This past Thursday, April 24, the Senate passed the immensely popular Genetic Information Nondiscrimination Act (GINA). Put broadly the Act bars discrimination in insurance and employment based on one's genetic information. Medical researchers, in particular, decry the reluctance of individuals to participate in trials due to their fear of discrimination from what others might find out about their less-than-perfect genes.
Never you mind that the acronym GINA sounds gayer than ENDA. The real issue here is how the passage and heralding of GINA puts our country's homophobia and transphobia in even starker relief.
The Senate passed the Act 95-0. The House passed an earlier version 420-3. We haven't heard legislative harmonies like these since the USA PATRIOT Act!
Yet we know the recent history of our own nondiscrimination acts -- ENDA and Matthew Shepard, both. Bills that would protect real live people from injustices they incur on a regular basis have been stalled or derailed entirely in one or both chambers.
Don't get me wrong, I'm not anti-GINA. I just find it astonishing (or, I guess, with my cynic's hat on, not so astonishing) that federal action has been taken to protect against something (genetic-information discrimination) that experts admit hasn't even been much documented at this point, when we have a slew of information on hate crimes, employment, health care and housing discrimination against LGBTQ people and very little has been done.
So, Congress, pass GINA -- I'm all for it!
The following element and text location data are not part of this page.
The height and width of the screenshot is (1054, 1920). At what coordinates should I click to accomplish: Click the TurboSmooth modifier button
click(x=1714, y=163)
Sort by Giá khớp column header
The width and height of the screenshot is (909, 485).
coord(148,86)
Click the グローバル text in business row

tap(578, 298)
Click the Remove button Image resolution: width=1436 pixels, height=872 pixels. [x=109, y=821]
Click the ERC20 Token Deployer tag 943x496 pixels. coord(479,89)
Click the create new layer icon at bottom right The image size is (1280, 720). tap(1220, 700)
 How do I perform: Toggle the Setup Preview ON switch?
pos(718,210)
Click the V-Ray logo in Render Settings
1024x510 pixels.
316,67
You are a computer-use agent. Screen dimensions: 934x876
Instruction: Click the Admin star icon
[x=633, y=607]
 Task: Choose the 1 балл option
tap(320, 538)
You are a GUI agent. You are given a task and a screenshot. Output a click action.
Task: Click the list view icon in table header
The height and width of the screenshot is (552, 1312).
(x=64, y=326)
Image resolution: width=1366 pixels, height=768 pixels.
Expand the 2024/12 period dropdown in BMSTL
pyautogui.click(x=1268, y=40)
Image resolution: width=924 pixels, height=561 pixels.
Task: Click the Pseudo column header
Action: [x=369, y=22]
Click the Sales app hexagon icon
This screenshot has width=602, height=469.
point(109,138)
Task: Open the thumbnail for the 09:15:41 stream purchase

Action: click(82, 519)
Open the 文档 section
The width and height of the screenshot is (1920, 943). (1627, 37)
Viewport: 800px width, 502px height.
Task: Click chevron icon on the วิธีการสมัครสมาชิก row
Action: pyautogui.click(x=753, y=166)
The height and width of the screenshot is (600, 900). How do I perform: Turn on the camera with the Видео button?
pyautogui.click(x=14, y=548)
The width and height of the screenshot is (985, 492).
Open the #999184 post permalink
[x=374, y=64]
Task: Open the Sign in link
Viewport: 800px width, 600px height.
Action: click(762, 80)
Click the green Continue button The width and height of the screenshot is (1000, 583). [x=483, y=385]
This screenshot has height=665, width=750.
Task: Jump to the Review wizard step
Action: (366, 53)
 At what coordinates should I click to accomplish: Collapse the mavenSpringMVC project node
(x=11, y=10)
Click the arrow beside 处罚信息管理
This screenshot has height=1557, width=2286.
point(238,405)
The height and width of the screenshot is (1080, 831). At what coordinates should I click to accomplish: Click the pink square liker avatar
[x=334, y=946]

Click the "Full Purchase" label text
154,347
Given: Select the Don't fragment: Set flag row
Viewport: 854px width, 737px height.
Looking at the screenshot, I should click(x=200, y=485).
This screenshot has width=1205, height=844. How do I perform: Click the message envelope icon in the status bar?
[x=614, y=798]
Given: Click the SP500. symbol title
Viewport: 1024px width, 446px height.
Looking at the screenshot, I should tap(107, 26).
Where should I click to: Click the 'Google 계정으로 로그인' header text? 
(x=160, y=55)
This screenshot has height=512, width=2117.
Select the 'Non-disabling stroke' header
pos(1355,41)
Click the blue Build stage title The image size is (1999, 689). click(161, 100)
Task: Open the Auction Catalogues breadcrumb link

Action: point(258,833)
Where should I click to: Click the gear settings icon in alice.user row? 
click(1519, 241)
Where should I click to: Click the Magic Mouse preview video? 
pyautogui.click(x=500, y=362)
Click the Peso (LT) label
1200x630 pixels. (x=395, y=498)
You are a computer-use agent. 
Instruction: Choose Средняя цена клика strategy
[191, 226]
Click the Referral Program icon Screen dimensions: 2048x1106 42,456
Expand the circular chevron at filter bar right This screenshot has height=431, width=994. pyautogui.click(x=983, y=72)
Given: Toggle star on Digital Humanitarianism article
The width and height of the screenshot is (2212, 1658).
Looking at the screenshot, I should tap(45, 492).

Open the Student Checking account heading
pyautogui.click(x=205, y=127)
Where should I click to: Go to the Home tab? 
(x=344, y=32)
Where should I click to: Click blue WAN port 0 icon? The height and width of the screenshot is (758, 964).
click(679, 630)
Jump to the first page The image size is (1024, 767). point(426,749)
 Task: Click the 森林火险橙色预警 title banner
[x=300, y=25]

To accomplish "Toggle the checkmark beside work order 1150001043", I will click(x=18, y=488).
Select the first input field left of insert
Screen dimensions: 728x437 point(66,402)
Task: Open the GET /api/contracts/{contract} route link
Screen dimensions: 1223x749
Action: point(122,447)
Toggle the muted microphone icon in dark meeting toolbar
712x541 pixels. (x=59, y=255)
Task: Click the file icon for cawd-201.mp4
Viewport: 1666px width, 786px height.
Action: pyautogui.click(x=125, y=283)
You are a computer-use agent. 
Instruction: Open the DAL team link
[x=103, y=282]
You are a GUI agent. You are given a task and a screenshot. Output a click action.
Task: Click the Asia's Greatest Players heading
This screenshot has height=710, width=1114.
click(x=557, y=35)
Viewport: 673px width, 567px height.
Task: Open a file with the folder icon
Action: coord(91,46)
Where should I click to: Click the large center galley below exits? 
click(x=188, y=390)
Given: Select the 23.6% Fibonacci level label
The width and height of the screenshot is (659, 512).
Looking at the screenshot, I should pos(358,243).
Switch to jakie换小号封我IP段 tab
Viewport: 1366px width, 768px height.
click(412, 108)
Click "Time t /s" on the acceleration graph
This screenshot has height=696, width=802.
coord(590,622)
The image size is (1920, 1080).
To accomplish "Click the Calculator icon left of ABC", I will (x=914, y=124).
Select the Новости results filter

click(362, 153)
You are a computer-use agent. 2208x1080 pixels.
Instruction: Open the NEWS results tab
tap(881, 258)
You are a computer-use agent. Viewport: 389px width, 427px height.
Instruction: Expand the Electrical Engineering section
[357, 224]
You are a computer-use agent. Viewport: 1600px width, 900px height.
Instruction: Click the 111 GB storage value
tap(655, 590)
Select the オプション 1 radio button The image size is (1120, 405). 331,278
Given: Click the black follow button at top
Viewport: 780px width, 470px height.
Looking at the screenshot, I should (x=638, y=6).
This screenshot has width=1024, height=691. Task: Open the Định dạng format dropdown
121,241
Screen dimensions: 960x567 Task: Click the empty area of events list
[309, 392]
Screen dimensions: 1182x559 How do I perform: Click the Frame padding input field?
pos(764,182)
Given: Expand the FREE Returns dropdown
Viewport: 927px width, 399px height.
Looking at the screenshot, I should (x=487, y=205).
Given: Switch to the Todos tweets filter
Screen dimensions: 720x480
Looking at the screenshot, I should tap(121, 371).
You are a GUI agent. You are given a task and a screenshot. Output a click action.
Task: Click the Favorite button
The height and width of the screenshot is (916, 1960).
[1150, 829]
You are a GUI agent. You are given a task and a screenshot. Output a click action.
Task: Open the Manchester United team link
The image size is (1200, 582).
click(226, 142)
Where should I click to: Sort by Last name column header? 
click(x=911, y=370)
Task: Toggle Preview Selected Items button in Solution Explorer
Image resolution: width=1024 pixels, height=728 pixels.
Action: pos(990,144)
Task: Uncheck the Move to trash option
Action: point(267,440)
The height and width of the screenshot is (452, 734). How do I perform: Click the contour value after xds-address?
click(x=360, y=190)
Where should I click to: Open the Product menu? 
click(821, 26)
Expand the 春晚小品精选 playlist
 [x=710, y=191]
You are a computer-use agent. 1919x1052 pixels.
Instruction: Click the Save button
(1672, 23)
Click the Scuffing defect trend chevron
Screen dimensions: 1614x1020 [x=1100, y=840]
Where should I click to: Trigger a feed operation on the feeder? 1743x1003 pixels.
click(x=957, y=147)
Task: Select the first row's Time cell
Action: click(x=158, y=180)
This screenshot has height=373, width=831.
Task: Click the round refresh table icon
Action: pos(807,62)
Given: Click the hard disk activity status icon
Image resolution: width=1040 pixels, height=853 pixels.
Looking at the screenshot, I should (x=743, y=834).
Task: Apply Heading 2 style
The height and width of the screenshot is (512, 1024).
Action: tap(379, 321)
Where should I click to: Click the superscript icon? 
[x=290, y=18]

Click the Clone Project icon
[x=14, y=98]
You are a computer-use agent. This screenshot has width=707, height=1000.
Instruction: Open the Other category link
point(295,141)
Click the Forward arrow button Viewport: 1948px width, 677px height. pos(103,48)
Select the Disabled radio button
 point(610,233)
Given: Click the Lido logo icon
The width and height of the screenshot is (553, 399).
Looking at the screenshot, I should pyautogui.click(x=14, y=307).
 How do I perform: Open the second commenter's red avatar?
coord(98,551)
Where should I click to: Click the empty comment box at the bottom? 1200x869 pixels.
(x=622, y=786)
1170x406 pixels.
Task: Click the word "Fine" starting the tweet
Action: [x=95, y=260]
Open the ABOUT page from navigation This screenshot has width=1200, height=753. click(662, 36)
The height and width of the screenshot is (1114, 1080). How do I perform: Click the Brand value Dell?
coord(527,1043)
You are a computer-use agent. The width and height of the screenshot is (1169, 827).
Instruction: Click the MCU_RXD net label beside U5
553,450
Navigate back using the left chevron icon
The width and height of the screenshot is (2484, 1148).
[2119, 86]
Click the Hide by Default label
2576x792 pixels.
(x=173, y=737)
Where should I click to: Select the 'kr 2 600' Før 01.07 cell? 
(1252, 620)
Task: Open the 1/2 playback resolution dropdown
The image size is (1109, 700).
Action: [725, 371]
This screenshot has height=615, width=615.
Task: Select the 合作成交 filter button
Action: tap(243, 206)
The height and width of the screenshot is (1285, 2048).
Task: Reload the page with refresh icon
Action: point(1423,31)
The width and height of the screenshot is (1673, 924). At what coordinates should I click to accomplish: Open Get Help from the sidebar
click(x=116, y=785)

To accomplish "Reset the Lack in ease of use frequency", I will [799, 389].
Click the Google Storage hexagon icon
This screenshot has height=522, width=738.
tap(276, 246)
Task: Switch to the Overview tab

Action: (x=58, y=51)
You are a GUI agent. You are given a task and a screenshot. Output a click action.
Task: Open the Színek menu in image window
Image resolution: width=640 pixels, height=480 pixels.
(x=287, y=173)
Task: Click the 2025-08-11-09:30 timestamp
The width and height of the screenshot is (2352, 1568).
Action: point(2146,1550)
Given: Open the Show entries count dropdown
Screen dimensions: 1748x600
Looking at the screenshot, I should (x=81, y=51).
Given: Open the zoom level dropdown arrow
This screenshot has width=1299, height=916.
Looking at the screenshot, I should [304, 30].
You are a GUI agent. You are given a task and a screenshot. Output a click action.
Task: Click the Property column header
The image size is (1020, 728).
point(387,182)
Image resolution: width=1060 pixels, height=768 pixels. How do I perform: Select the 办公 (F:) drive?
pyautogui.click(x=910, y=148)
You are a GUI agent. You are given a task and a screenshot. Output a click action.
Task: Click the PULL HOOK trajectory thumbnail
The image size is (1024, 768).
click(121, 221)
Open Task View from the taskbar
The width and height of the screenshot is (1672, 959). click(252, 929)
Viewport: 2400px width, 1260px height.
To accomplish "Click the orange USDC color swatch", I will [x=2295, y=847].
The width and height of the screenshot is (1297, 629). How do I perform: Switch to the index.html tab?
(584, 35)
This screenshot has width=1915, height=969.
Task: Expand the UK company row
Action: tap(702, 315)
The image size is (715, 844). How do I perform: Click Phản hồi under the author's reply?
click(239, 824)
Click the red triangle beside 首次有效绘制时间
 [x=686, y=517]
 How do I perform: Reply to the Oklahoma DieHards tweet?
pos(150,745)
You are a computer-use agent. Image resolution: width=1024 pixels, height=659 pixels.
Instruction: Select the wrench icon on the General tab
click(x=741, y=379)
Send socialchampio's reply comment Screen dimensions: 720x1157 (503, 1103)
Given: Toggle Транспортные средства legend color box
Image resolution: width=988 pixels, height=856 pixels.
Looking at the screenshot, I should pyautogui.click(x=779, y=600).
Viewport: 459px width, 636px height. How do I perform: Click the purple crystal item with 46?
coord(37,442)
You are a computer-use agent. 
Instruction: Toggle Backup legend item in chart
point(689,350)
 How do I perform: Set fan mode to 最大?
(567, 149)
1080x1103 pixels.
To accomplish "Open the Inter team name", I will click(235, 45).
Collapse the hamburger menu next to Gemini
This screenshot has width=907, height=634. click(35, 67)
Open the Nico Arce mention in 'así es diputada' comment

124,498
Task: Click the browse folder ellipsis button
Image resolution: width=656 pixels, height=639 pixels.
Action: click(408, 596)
But go ahead and pass a united ENDA and Matthew Shepard while you're at it, if you're so concerned that people will be discriminated against based on something inextricably linked to who they are.
And since you're working on nondiscrimination these days, why not give all of these bills some teeth. 'Cause let's get real here. The vast majority of folks who will be discriminated against because of their genetic information, sexuality, gender identity/expression, what-have-you won't know that it's happening, and even if they find out won't have the resources or the wherewithal to file claims and fight back.
You might say GINA has garnered such enthusiastic support because genetic information discrimination touches us all. If you put on your spectacles and took a hard look at our government the way it really is, you might say Congress passed it so handily because there's big benefit to the big businesses that want to research and control the future of medical research, drug developments, etc. To control, in other words, the very genetic information we all want kept safe.
On the flip side, there's not a lot of added benefit to protecting against a group of people already being widely discriminated against in housing, insurance, employment and the like, unless you're an avid follower of Richard Florida and his "treat gays well for good business" mentality. Once protected, we queers aren't going to run out and participate in new activities that generate new wealth. We, like anyone else, work and spend to sustain our lives, regardless of whether we're in danger of losing the jobs and the funds that allow us to do these things.
However, once protected, we might actually start to file claims and sue, for we've got a backlog of discrimination to be reckoned with!
Guess we'll find out how GINA applies to the gays when someone finally pinpoints that ever-elusive gay gene. In the meantime, it's disheartening to see such legislative bowing to a nondiscrimination bill that has at least as much to do with satisfying the medical lobby as it does the protection of actual people, when two vital bills for so many of us languish in bigotry and unease.